Cuts to youth wages

March 4, 1992
Issue 

Cuts to youth wages

Keating's package shares with Hewson's a determination to cut youth wages.

The Liberals simply assert that cutting youth wages is the solution to youth unemployment, currently about 30% nationally. Keating's approach is more underhanded. His plan to cut youth wages comes in a section dealing with apprenticeships and training.

Keating notes a decline in the number of apprentices and concerns about the quality of training they receive. His solution is to increase the subsidy to employers and to include more formal training.
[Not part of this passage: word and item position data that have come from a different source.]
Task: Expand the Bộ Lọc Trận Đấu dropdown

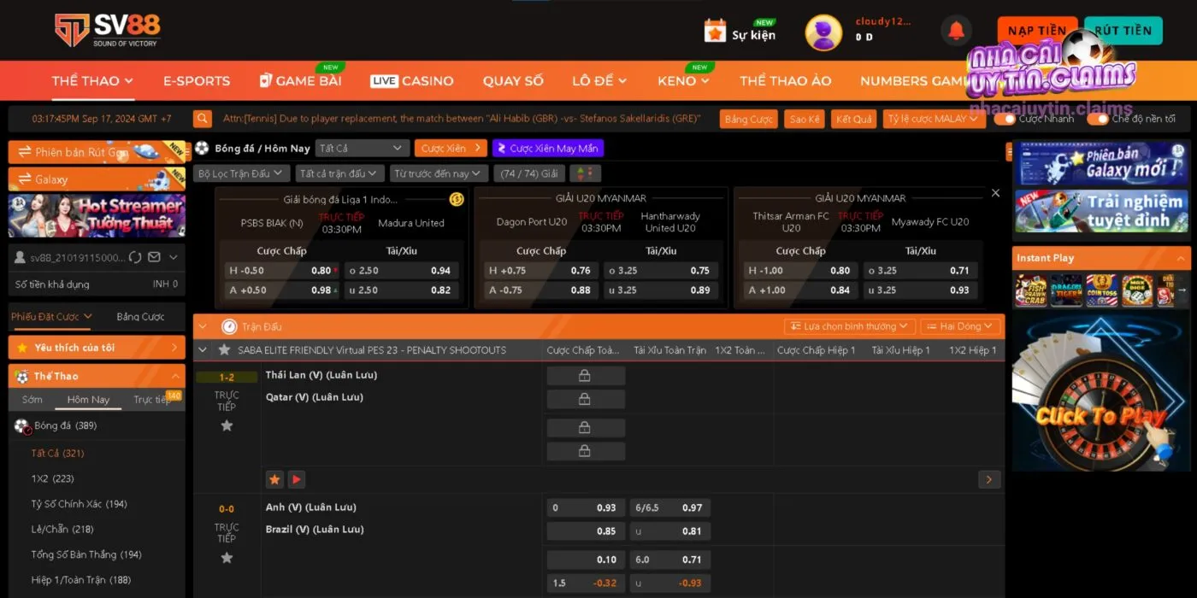Action: (x=241, y=173)
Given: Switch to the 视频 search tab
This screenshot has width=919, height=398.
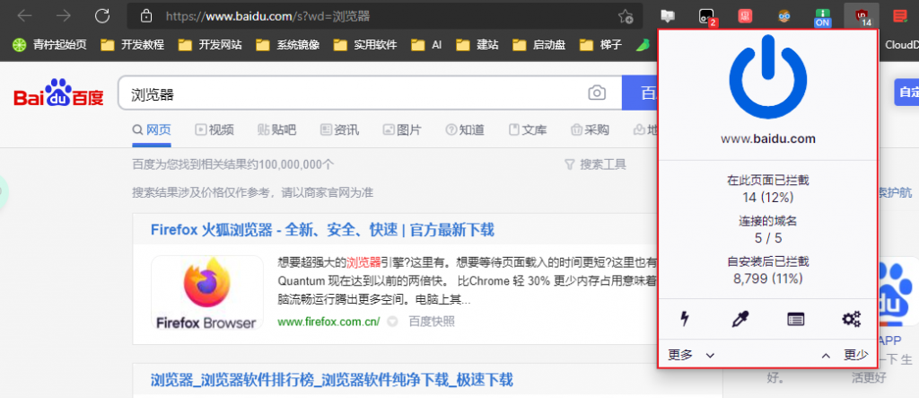Looking at the screenshot, I should click(214, 129).

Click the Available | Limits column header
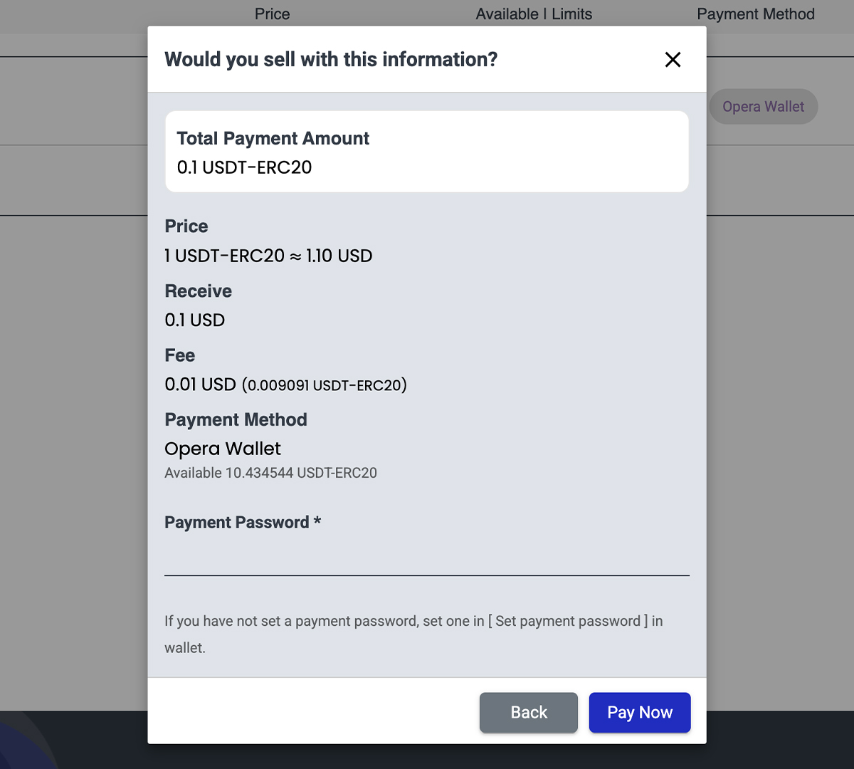click(x=534, y=14)
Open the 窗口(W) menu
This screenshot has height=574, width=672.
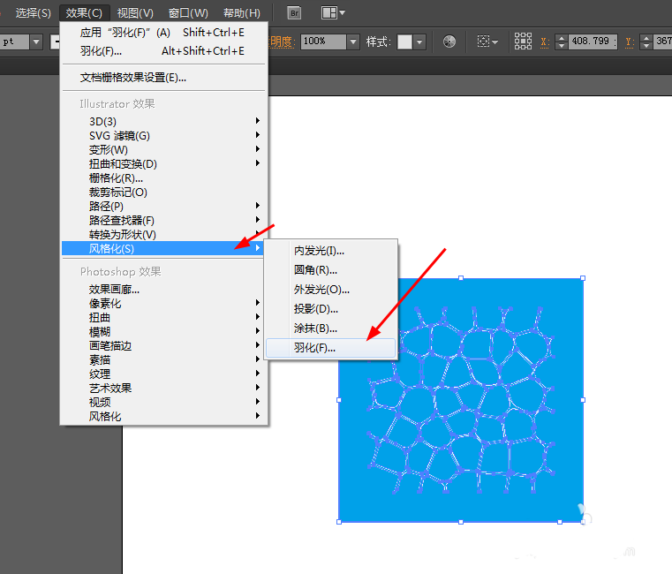188,12
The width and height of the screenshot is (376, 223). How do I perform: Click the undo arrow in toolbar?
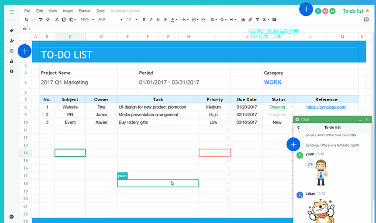point(27,20)
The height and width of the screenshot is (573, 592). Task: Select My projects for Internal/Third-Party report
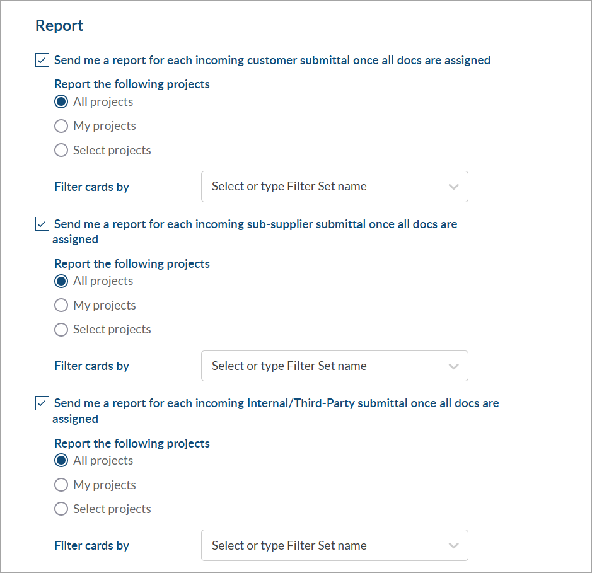click(x=61, y=485)
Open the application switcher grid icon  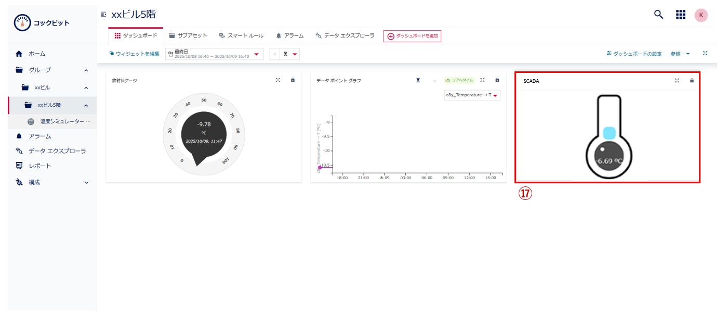pyautogui.click(x=680, y=15)
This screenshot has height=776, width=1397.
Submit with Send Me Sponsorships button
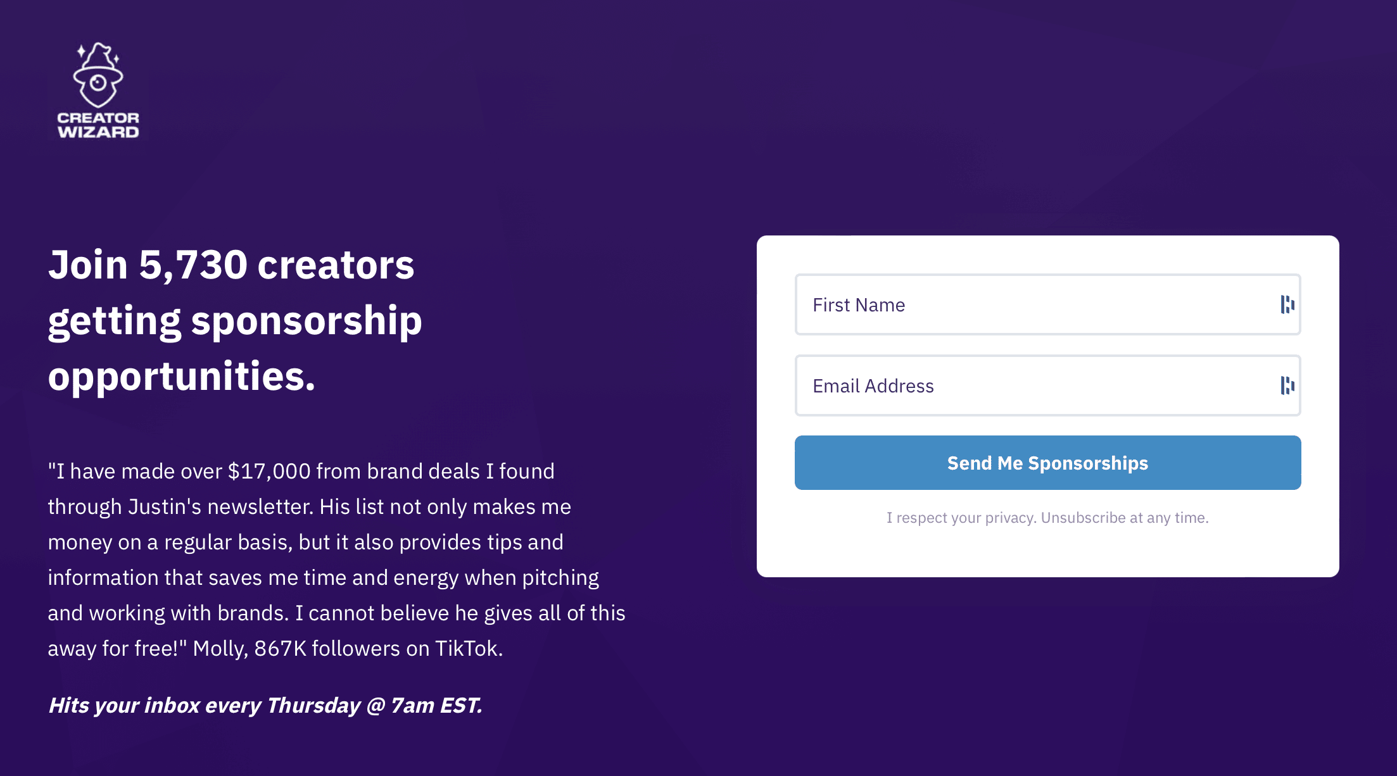click(x=1047, y=463)
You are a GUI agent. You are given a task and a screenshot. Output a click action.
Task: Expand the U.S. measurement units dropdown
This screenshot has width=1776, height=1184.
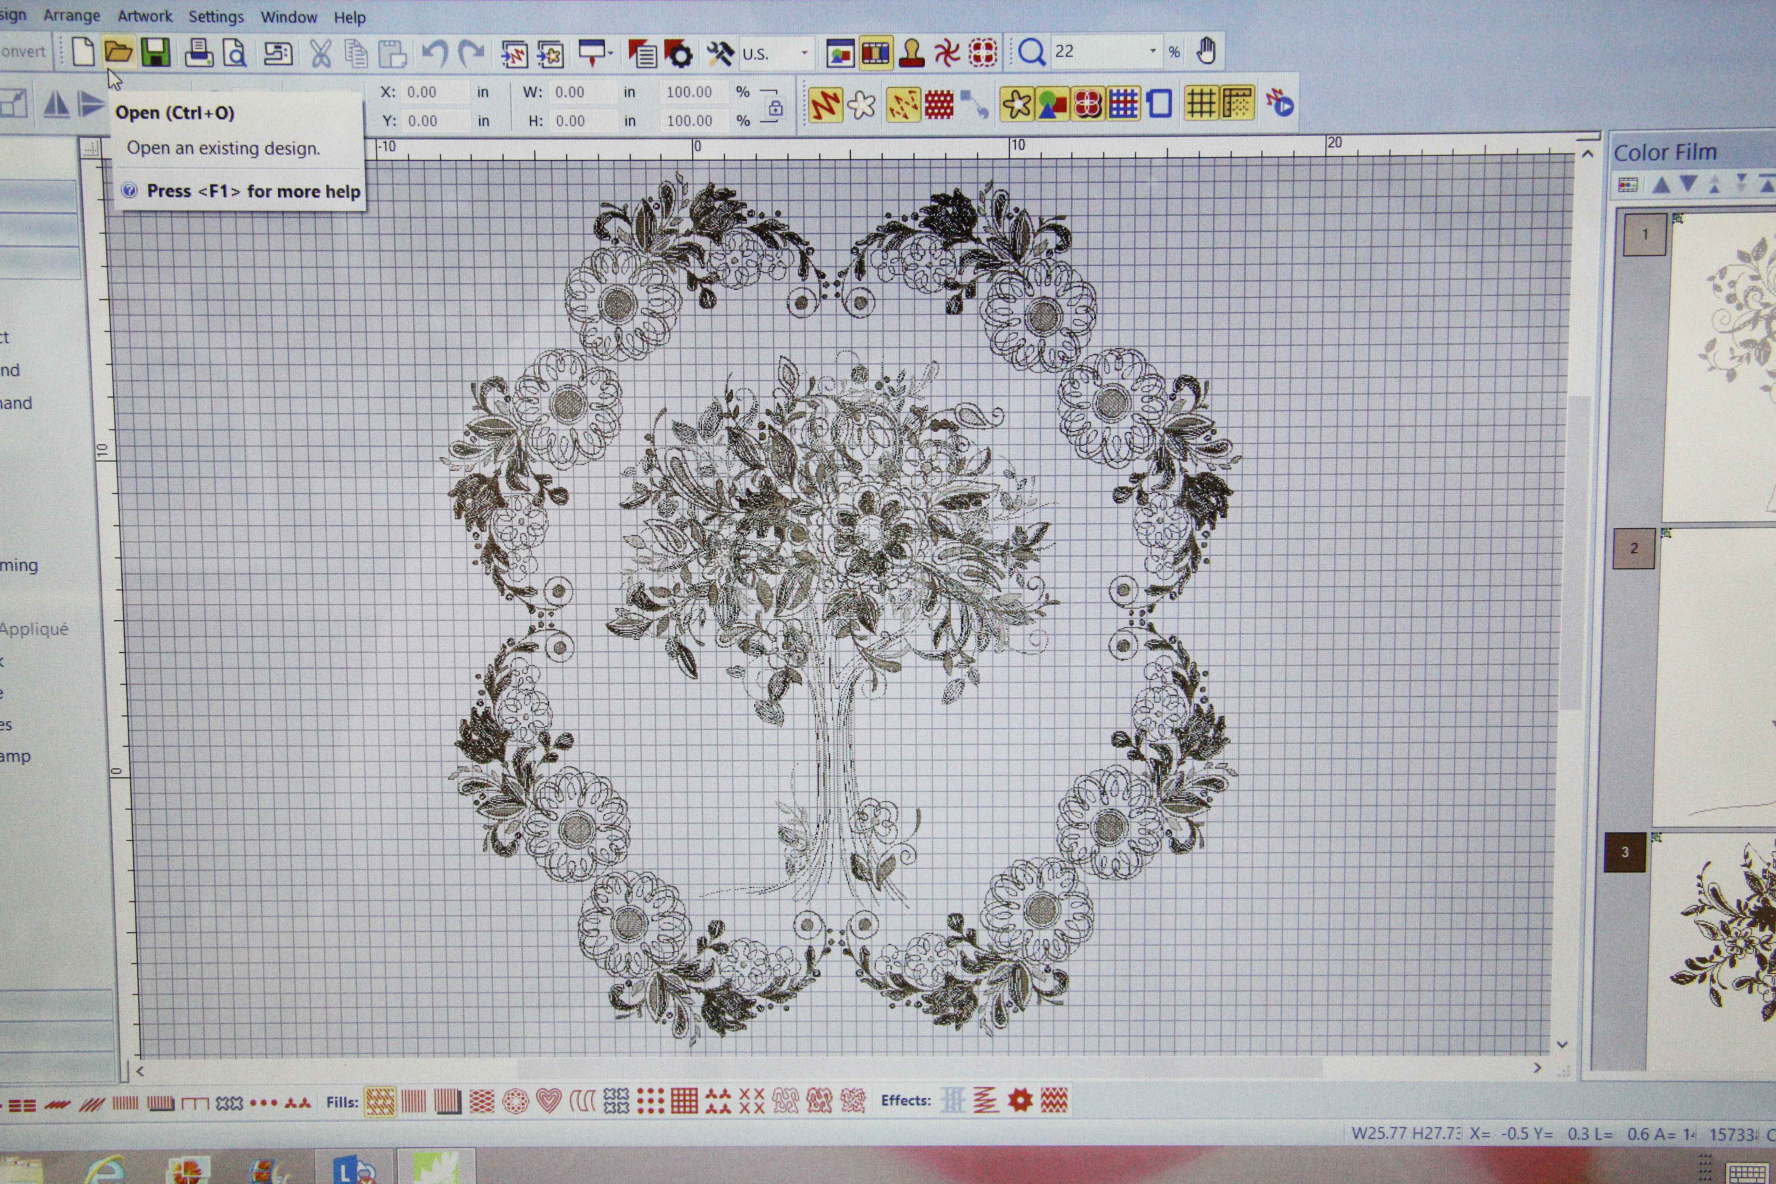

Then he pulls out the knife:

"Those participating could be regarded as trainees rather than as workers.

"Existing arrangements regarding youth wages would then need to be examined to take account of the change in the status of the individual, the higher quality of training provided and the need to ensure an adequate number of training positions within industry are available for young people."

But youth wages are already very low. According to Russell Bankroft, a research officer with the Victorian Trades Hall Council, a 16-year-old worker is entitled to only $190 a week in the clothing and footwear industry, $185 as a storeperson, $170 as a kindergarten or day-care assistant and $190 as a typist. This is just on the poverty line.

"Sixteen-year-olds must pay the same for food, clothing and transport as an adult, and lower wages may simply force them out of the market", Bankroft said.